The health technology assessment body also approved AbbVie’s drug/device combination Duodopa (co-careldopa) for advanced Parkinson’s disease.
Both treatments were accepted after being considered under the SMC’s Patient and Clinician Engagement process (PACE) for medicines that treat end of life and very rare conditions.
Duodopa is a gel that is administered directly into the gut via a surgically-inserted pump and tube, providing symptom control for the small number of patients with Parkinson’s disease for which it is suitable.
The drug formerly had orphan status, but was withdrawn from the Community Register of designated orphan medicinal products in November 2015.
The SMC was criticised by patient groups last December when it initially rejected the treatment, but this time around the views of sufferers and their clinicians swung a positive verdict.
AbbVie will, however, have to provide the drug under a patient access scheme to improve Duodopa’s cost-effectiveness score.
Professor Jonathan Fox, chairman of the SMC, said: “I am pleased we were able to accept these new medicines for routine use in NHS Scotland. From the powerful testimony we heard from patients and clinicians about co-careldopa, we know this decision will be welcomed by patients and carers alike.

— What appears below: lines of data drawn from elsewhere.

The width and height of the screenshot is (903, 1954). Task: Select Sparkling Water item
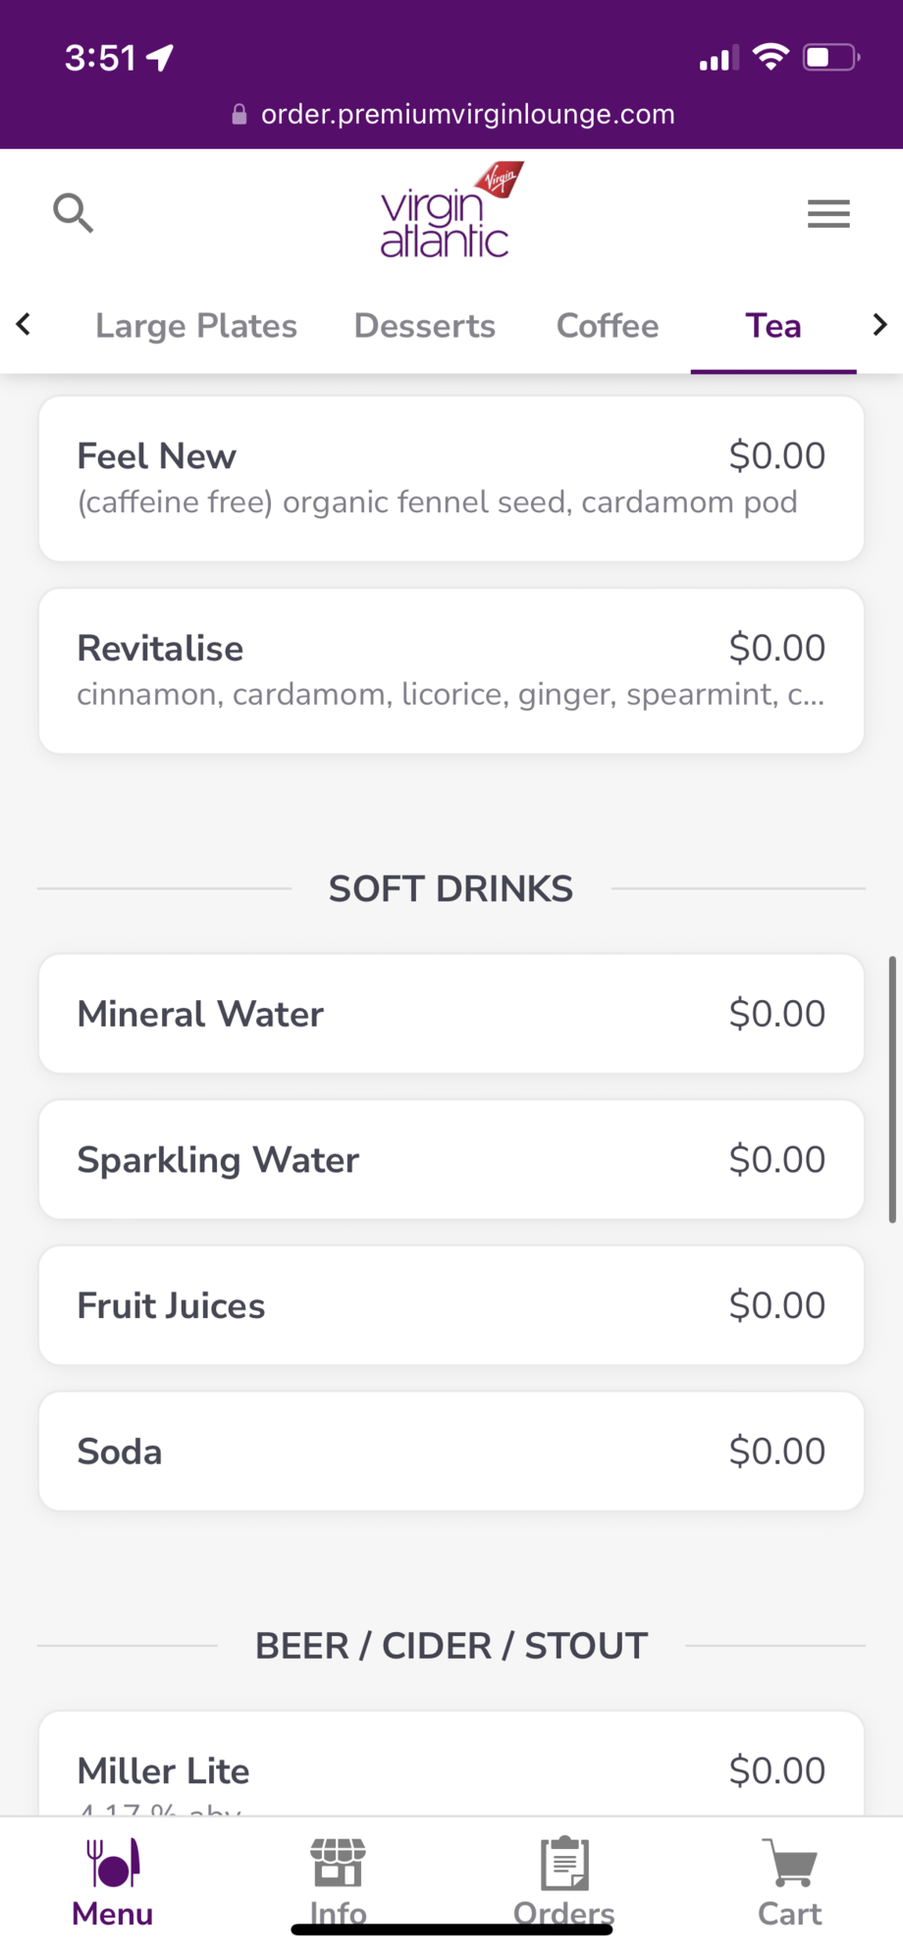pos(452,1160)

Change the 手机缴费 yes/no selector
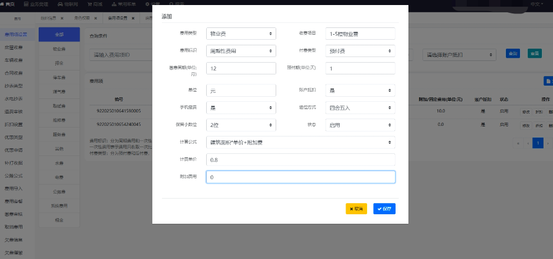(x=241, y=107)
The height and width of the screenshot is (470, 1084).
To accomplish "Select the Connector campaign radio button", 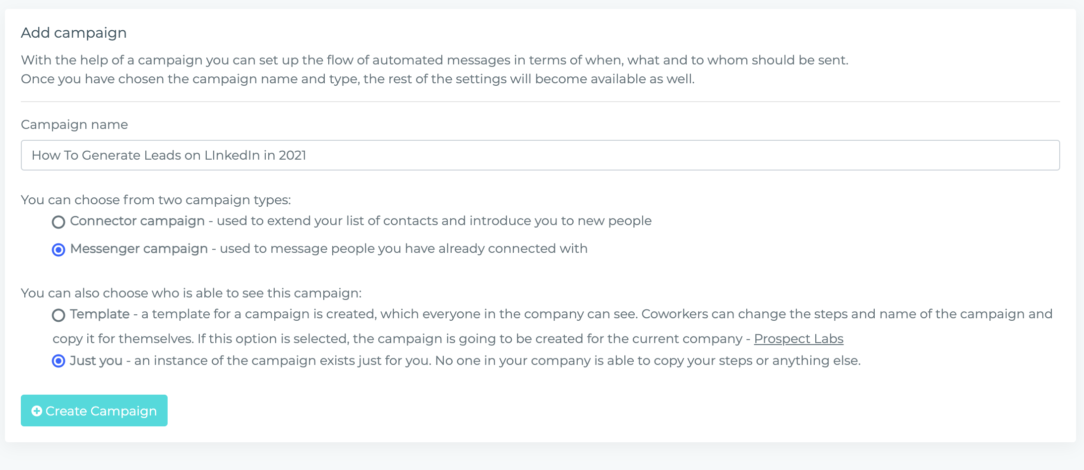I will [x=59, y=222].
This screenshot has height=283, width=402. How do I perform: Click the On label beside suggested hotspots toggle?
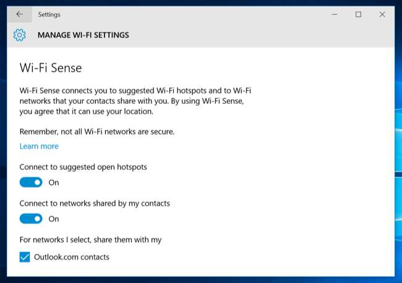click(x=54, y=182)
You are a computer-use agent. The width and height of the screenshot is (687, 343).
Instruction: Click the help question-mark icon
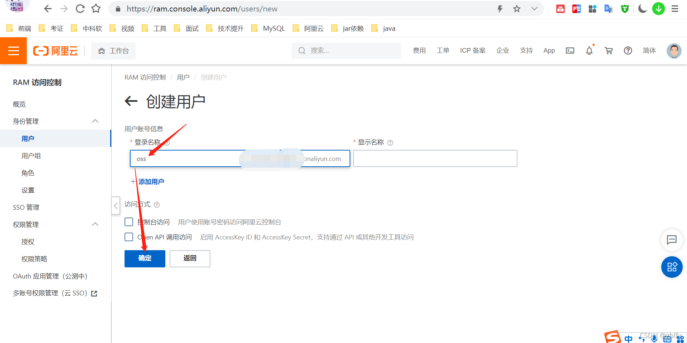point(628,51)
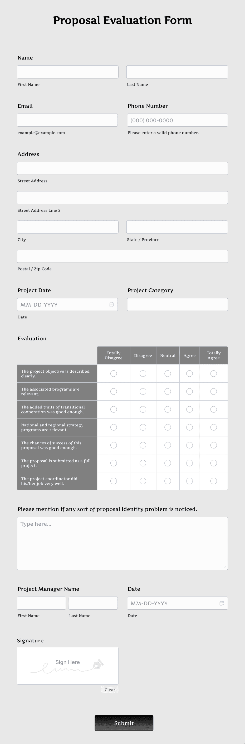The width and height of the screenshot is (245, 744).
Task: Open the calendar picker beside the bottom Date field
Action: tap(222, 603)
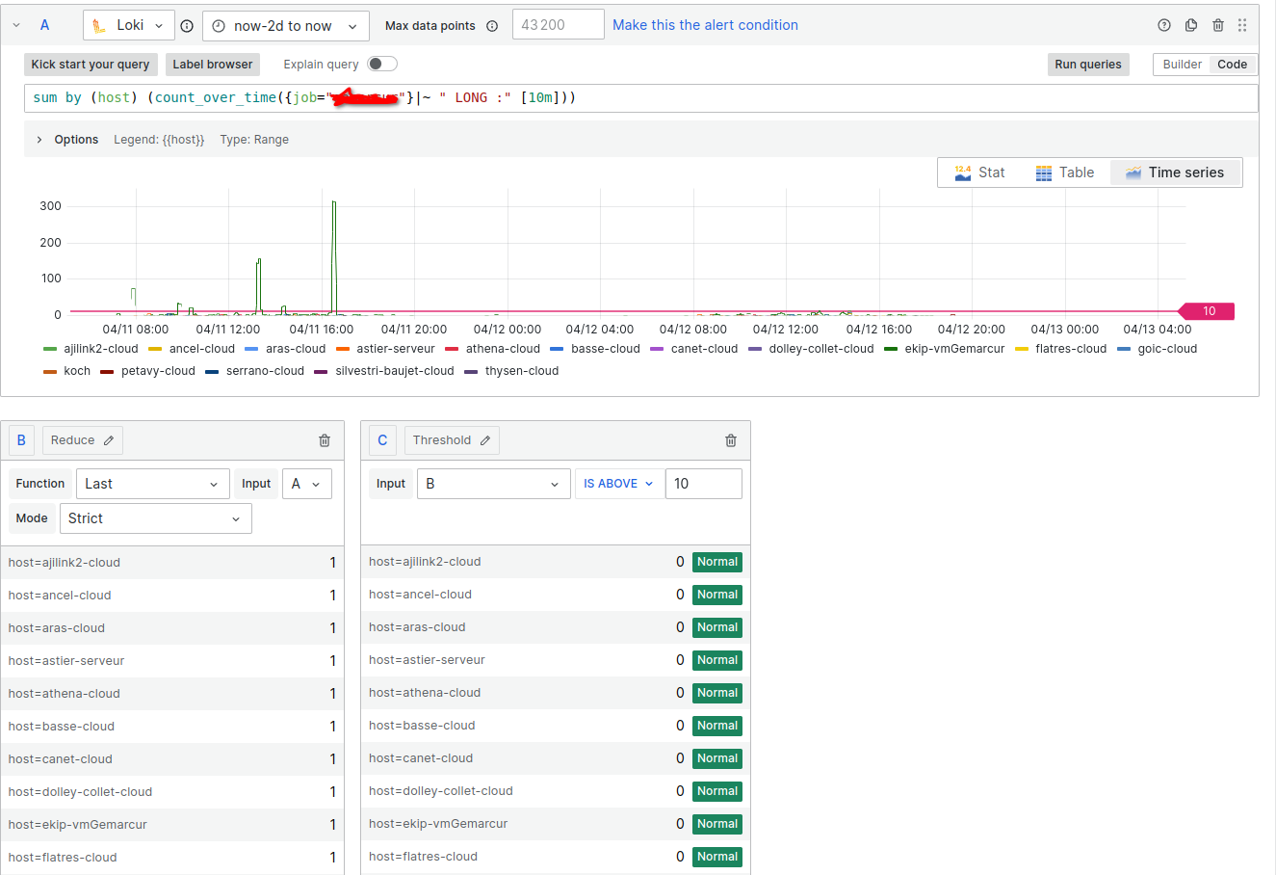Toggle the Explain query switch
The image size is (1276, 875).
coord(381,64)
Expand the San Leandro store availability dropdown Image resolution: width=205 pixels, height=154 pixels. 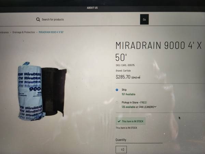pos(155,107)

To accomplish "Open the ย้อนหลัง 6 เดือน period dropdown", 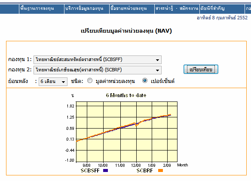I will 53,82.
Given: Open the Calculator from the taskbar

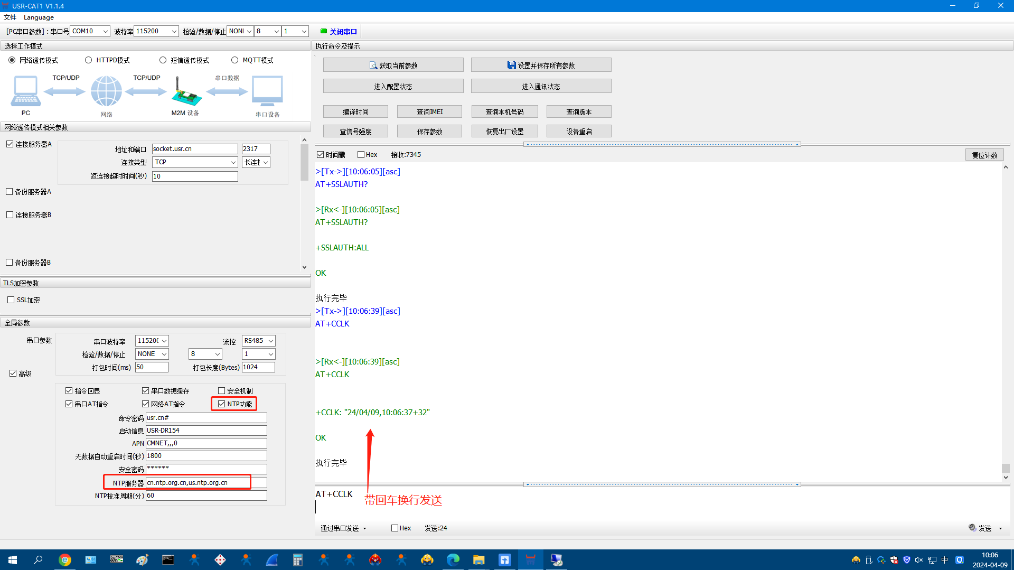Looking at the screenshot, I should tap(298, 560).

“Blinatumomab, which is a further treatment option for acute lymphoblastic leukaemia, and can provide a bridge to bone marrow transplant for some patients, is also to be welcomed.”
Amgen’s Blincyto was accepted as a treatment of acute lymphoblastic leukaemia (ALL), a rare and aggressive form of leukaemia, provided the company offers an agreed patient access scheme to improve its cost-effectiveness.
However, after putting Sanofi’s Jevtana (cabazitexel) chemotherapy through the PACE process the SMC decided it was unable to recommend it – in contrast with the advanced prostate cancer treatment’s recommendation by NICE.
In its ruling on Jevtana the SMC said: “The submitting company did not present a sufficiently robust economic analysis and in addition their justification of the treatment’s cost in relation to its benefits was not sufficient to gain acceptance by SMC.”
Following a meeting between Sanofi and the SMC the pharma company has signalled its intention to re-submit Jevtana for approval in the future.